> **Aim of the task**
Every entry below needs to be repeated exactly.

(Collected data)
------------------------
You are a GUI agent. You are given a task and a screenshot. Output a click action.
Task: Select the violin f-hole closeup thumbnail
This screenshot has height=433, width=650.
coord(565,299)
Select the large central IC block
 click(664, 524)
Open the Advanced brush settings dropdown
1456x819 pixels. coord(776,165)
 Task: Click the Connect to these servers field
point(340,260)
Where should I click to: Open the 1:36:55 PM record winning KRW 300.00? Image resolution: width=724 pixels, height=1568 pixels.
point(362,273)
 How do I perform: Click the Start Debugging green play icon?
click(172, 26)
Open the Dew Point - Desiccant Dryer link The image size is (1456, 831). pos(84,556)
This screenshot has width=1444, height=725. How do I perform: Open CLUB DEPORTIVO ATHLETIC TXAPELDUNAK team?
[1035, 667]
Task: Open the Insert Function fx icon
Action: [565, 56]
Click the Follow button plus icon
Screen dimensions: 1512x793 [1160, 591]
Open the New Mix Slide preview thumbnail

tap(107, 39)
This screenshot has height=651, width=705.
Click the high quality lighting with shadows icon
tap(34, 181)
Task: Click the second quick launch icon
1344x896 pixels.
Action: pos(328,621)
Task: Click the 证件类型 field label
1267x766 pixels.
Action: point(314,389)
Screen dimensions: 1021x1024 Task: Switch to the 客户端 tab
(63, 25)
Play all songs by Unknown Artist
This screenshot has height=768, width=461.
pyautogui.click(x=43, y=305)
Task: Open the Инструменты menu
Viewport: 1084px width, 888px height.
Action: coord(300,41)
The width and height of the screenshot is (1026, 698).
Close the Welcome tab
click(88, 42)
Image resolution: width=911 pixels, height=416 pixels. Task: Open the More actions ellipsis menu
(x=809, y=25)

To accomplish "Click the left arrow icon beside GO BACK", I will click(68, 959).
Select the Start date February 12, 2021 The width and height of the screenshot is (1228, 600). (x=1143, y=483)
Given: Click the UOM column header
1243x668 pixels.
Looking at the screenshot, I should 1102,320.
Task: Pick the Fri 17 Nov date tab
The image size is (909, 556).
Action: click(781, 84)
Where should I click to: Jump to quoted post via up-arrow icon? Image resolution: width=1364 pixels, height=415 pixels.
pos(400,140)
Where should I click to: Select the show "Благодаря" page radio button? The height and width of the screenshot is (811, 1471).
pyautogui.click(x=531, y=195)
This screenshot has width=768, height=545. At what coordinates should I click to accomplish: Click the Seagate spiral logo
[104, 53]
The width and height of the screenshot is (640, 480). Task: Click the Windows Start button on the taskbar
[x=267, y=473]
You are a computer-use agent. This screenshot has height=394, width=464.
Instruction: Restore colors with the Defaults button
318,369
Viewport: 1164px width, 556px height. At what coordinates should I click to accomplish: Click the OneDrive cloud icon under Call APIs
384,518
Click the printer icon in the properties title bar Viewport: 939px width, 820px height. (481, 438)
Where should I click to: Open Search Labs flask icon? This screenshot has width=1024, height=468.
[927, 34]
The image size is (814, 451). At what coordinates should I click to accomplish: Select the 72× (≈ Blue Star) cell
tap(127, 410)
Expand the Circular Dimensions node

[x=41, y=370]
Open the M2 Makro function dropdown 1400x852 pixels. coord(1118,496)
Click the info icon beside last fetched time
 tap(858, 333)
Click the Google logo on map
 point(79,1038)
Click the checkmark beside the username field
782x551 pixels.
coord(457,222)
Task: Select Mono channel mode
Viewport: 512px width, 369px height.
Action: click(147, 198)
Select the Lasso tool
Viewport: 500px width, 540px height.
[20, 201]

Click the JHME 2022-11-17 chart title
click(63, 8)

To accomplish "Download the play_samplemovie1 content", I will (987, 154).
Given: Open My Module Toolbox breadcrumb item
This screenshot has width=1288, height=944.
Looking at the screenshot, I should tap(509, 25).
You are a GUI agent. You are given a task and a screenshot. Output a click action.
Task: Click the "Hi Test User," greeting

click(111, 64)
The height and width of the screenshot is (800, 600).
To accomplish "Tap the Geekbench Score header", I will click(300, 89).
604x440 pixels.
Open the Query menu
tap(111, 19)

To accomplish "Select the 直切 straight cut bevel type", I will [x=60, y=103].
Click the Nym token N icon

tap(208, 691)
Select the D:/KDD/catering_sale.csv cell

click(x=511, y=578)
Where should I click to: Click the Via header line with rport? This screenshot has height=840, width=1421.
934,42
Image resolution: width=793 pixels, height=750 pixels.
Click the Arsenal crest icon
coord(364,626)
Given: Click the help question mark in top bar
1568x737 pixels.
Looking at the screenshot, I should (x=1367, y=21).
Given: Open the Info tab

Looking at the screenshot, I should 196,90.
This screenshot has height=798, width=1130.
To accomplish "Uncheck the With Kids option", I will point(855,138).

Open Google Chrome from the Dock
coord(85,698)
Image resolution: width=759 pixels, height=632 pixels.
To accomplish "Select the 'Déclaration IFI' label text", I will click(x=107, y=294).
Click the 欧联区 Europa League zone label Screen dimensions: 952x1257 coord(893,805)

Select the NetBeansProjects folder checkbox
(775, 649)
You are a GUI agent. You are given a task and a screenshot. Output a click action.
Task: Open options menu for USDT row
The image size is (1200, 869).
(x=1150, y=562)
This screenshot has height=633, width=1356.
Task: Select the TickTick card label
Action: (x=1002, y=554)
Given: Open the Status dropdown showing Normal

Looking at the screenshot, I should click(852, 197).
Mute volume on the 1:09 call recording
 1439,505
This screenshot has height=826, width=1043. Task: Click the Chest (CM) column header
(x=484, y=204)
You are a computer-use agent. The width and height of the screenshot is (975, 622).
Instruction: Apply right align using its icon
------------------------
> **Solution to this exercise**
You are a GUI agent. You are given a task and a screenshot. Output a click action.
Task: Select the violin f-hole closeup thumbnail
This screenshot has height=433, width=650.
coord(565,299)
Select the large central IC block
 click(664, 524)
Open the Advanced brush settings dropdown
1456x819 pixels. coord(776,165)
 Task: Click the Connect to these servers field
point(340,260)
Where should I click to: Open the 1:36:55 PM record winning KRW 300.00? Image resolution: width=724 pixels, height=1568 pixels.
point(362,273)
 How do I perform: Click the Start Debugging green play icon?
click(172, 26)
Open the Dew Point - Desiccant Dryer link The image size is (1456, 831). pos(84,556)
This screenshot has width=1444, height=725. How do I perform: Open CLUB DEPORTIVO ATHLETIC TXAPELDUNAK team?
[1035, 667]
Task: Open the Insert Function fx icon
Action: [565, 56]
Click the Follow button plus icon
Screen dimensions: 1512x793 [1160, 591]
Open the New Mix Slide preview thumbnail

tap(107, 39)
This screenshot has height=651, width=705.
Click the high quality lighting with shadows icon
tap(34, 181)
Task: Click the second quick launch icon
1344x896 pixels.
Action: pos(328,621)
Task: Click the 证件类型 field label
1267x766 pixels.
Action: point(314,389)
Screen dimensions: 1021x1024 Task: Switch to the 客户端 tab
(63, 25)
Play all songs by Unknown Artist
This screenshot has height=768, width=461.
pyautogui.click(x=43, y=305)
Task: Open the Инструменты menu
Viewport: 1084px width, 888px height.
Action: coord(300,41)
The width and height of the screenshot is (1026, 698).
Close the Welcome tab
click(88, 42)
Image resolution: width=911 pixels, height=416 pixels. Task: Open the More actions ellipsis menu
(x=809, y=25)

To accomplish "Click the left arrow icon beside GO BACK", I will click(68, 959).
Select the Start date February 12, 2021 The width and height of the screenshot is (1228, 600). (x=1143, y=483)
Given: Click the UOM column header
1243x668 pixels.
Looking at the screenshot, I should 1102,320.
Task: Pick the Fri 17 Nov date tab
The image size is (909, 556).
Action: click(781, 84)
Where should I click to: Jump to quoted post via up-arrow icon? Image resolution: width=1364 pixels, height=415 pixels.
pos(400,140)
Where should I click to: Select the show "Благодаря" page radio button? The height and width of the screenshot is (811, 1471).
pyautogui.click(x=531, y=195)
This screenshot has width=768, height=545. At what coordinates should I click to accomplish: Click the Seagate spiral logo
[104, 53]
The width and height of the screenshot is (640, 480). Task: Click the Windows Start button on the taskbar
[x=267, y=473]
You are a computer-use agent. This screenshot has height=394, width=464.
Instruction: Restore colors with the Defaults button
318,369
Viewport: 1164px width, 556px height. At what coordinates should I click to accomplish: Click the OneDrive cloud icon under Call APIs
384,518
Click the printer icon in the properties title bar Viewport: 939px width, 820px height. (481, 438)
Where should I click to: Open Search Labs flask icon? This screenshot has width=1024, height=468.
[927, 34]
The image size is (814, 451). At what coordinates should I click to accomplish: Select the 72× (≈ Blue Star) cell
tap(127, 410)
Expand the Circular Dimensions node

[x=41, y=370]
Open the M2 Makro function dropdown 1400x852 pixels. coord(1118,496)
Click the info icon beside last fetched time
 tap(858, 333)
Click the Google logo on map
 point(79,1038)
Click the checkmark beside the username field
782x551 pixels.
coord(457,222)
Task: Select Mono channel mode
Viewport: 512px width, 369px height.
Action: click(147, 198)
Select the Lasso tool
Viewport: 500px width, 540px height.
[20, 201]

Click the JHME 2022-11-17 chart title
click(63, 8)

To accomplish "Download the play_samplemovie1 content", I will (987, 154).
Given: Open My Module Toolbox breadcrumb item
This screenshot has width=1288, height=944.
Looking at the screenshot, I should tap(509, 25).
You are a GUI agent. You are given a task and a screenshot. Output a click action.
Task: Click the "Hi Test User," greeting

click(111, 64)
The height and width of the screenshot is (800, 600).
To accomplish "Tap the Geekbench Score header", I will click(300, 89).
604x440 pixels.
Open the Query menu
tap(111, 19)

To accomplish "Select the 直切 straight cut bevel type", I will [x=60, y=103].
Click the Nym token N icon

tap(208, 691)
Select the D:/KDD/catering_sale.csv cell

click(x=511, y=578)
Where should I click to: Click the Via header line with rport? This screenshot has height=840, width=1421.
934,42
Image resolution: width=793 pixels, height=750 pixels.
Click the Arsenal crest icon
coord(364,626)
Given: Click the help question mark in top bar
1568x737 pixels.
Looking at the screenshot, I should (x=1367, y=21).
Given: Open the Info tab

Looking at the screenshot, I should 196,90.
This screenshot has height=798, width=1130.
To accomplish "Uncheck the With Kids option", I will point(855,138).

Open Google Chrome from the Dock
coord(85,698)
Image resolution: width=759 pixels, height=632 pixels.
To accomplish "Select the 'Déclaration IFI' label text", I will click(x=107, y=294).
Click the 欧联区 Europa League zone label Screen dimensions: 952x1257 coord(893,805)

Select the NetBeansProjects folder checkbox
(775, 649)
You are a GUI agent. You are given a task and a screenshot. Output a click action.
Task: Open options menu for USDT row
The image size is (1200, 869).
(x=1150, y=562)
This screenshot has height=633, width=1356.
Task: Select the TickTick card label
Action: (x=1002, y=554)
Given: Open the Status dropdown showing Normal

Looking at the screenshot, I should click(852, 197).
Mute volume on the 1:09 call recording
 1439,505
This screenshot has height=826, width=1043. Task: Click the Chest (CM) column header
(x=484, y=204)
You are a computer-use agent. The width and height of the screenshot is (975, 622).
Instruction: Apply right align using its icon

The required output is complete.